### Material supplied
[start]

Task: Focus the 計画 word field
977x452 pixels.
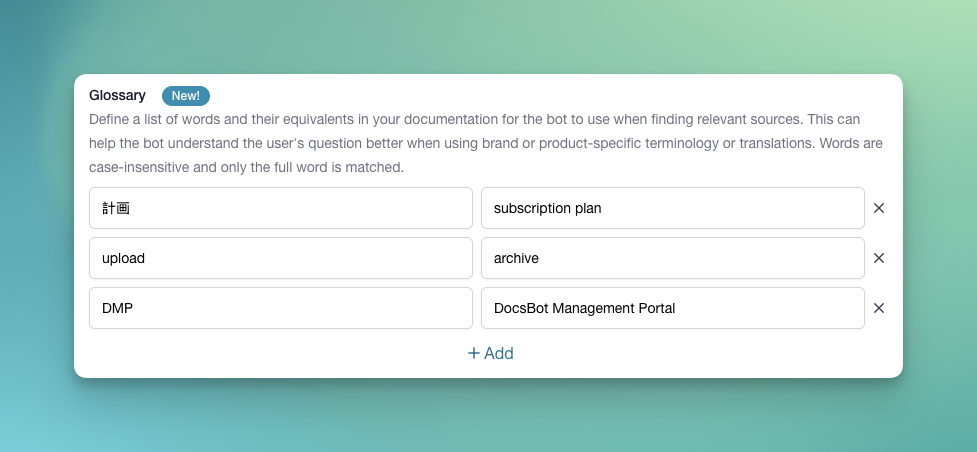Action: [x=280, y=208]
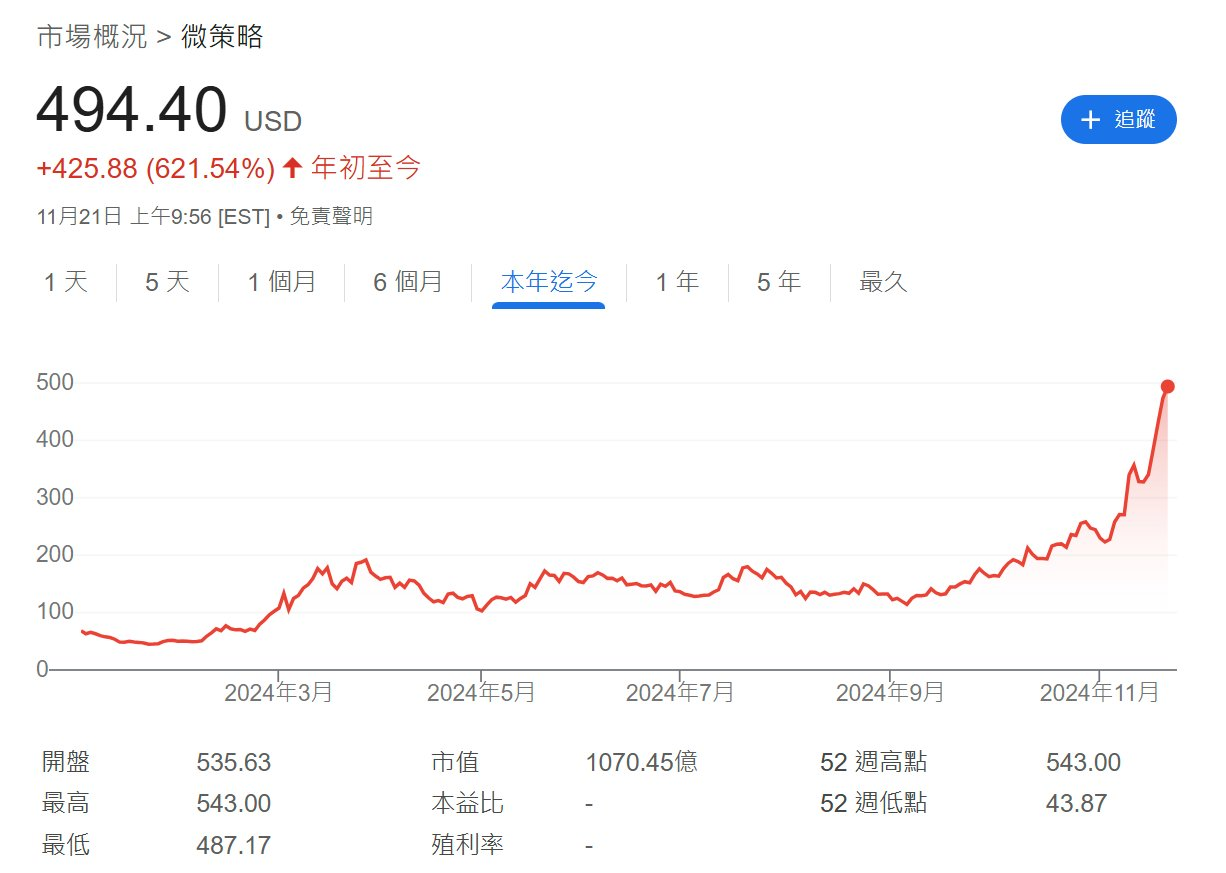1226x873 pixels.
Task: Open the 免責聲明 disclaimer link
Action: pos(330,216)
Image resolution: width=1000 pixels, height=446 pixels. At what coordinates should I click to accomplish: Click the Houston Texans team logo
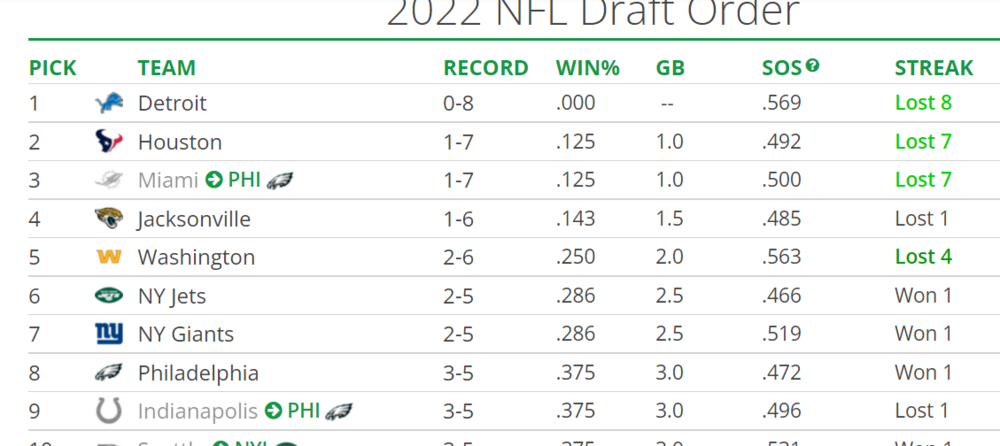[108, 142]
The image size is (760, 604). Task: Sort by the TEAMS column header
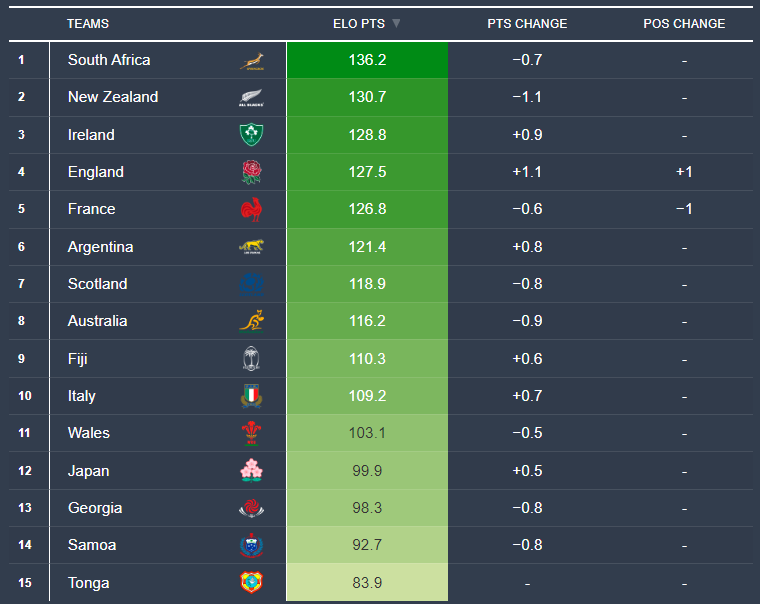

[end]

### Aim
Rewrite the listing above, replacing "team logo" with "team emblem" and changing nothing else. Omit the pictures from your answer.

### Solution
Task: Focus the 計画 word field
977x452 pixels.
Action: [x=280, y=208]
1226x873 pixels.
Task: Open the 免責聲明 disclaimer link
Action: pos(330,216)
Image resolution: width=1000 pixels, height=446 pixels. At what coordinates should I click to accomplish: Click the Houston Texans team emblem
[108, 142]
The image size is (760, 604). Task: Sort by the TEAMS column header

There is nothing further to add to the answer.